While normal science does not necessarily require a full set of rules to function (Kuhn 44), normal scientific investigation can continue without rules “only so long as the relevant scientific community accepts without question the particular problem-solutions already achieved. Rules . . . therefore become important and the characteristic unconcern about them . . . vanish[es] whenever paradigms or models are felt to be insecure” (Kuhn 47). Debates about rules frequently occur in the pre-paradigm period, but they also typically recur when reigning paradigms come under attack from suggested inadequacies and proposed changes (Kuhn 47–48). When a paradigm reigns unchallenged, however, the scientific community that it constitutes need not attempt to rationalize the paradigm (Kuhn 49). Moreover, any apparent difficulties with the paradigm that cannot be resolved are typically held to result from the inadequacy of the research conducted rather than the inadequacy of the paradigm that suggests the difficulties (Kuhn 80).

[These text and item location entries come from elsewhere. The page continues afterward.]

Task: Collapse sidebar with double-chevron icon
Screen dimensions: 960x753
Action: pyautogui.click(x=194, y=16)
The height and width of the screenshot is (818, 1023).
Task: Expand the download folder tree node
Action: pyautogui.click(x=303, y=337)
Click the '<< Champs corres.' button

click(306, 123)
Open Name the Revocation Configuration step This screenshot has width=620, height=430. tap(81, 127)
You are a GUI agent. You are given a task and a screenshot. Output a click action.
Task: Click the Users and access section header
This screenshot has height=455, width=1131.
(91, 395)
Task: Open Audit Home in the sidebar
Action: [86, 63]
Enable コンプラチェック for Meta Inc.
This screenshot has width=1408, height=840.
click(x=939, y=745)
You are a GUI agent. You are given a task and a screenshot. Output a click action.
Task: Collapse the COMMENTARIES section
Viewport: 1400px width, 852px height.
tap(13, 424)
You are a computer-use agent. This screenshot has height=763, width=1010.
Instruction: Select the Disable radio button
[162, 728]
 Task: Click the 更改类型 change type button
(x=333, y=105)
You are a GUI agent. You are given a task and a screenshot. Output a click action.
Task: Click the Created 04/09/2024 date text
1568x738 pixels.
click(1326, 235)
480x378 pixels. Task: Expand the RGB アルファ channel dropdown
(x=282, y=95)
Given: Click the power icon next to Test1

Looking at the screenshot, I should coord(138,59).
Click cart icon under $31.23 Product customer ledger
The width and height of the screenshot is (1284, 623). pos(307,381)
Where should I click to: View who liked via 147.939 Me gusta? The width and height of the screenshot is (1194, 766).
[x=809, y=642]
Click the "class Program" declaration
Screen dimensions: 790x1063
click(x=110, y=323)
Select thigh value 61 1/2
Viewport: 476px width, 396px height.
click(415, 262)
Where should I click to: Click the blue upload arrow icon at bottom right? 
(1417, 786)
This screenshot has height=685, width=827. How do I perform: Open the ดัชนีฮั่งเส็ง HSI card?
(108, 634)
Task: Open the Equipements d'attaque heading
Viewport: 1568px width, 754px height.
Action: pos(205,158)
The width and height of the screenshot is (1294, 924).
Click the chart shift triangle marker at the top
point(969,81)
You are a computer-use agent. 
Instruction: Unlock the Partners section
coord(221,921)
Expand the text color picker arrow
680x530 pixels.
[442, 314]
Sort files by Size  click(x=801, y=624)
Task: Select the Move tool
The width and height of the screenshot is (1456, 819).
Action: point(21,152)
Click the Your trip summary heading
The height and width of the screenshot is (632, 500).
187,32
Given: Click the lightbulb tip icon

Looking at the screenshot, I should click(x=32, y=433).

Yet, Kuhn elsewhere argues that “[e]xplicit rules, when they exist, are usually common to a very broad scientific group, but paradigms need not be” (Kuhn, Scientific Revolutions 49; italics added), which might seem to suggest a different derivational order than the one just mentioned. Still, Kuhn makes the assertion just quoted explicitly to support his contention that paradigms logically precede rules (Kuhn, Scientific Revolutions 49). The rules common to broad, scientific groups, therefore, appear to be rules dictated by the more general “macro-paradigm” to which “science” and “scientists” hold, although these categories themselves contain substantial variegation. For instance, as currently practiced, “modern science” generally presupposes as valuable things like “accuracy, consistency, scope, simplicity, fruitfulness, explanatory power, and plausibility” (Achinstein 413; cf. Kuhn, Essential Tension 321–22). Consequently, when Kuhn speaks of rules that characterize a broader group than do paradigms, he apparently intends to designate slightly different referents for these key terms than he does at other points in his argument. That is, the more globally acknowledged rules derive from the broader scientific community’s shared (macro-)paradigm, which Kuhn leaves in silent opposition to the narrower paradigms, which he explicitly mentions, and which characterize individual, normal-scientific communities.
1 Upon receiving numerous critiques about apparent imprecision in his use of the term “paradigm,” Kuhn subsequently clarifies the concept’s nuances in precisely this fashion. No one, exhaustive paradigm exists. Rather, the scientific community as a whole shares a certain paradigm with a minimal set of characteristics, and various scientific sub-communities hold paradigms that contain additional characteristics and that compete with the paradigms of other groups (Kuhn, Essential Tension 294).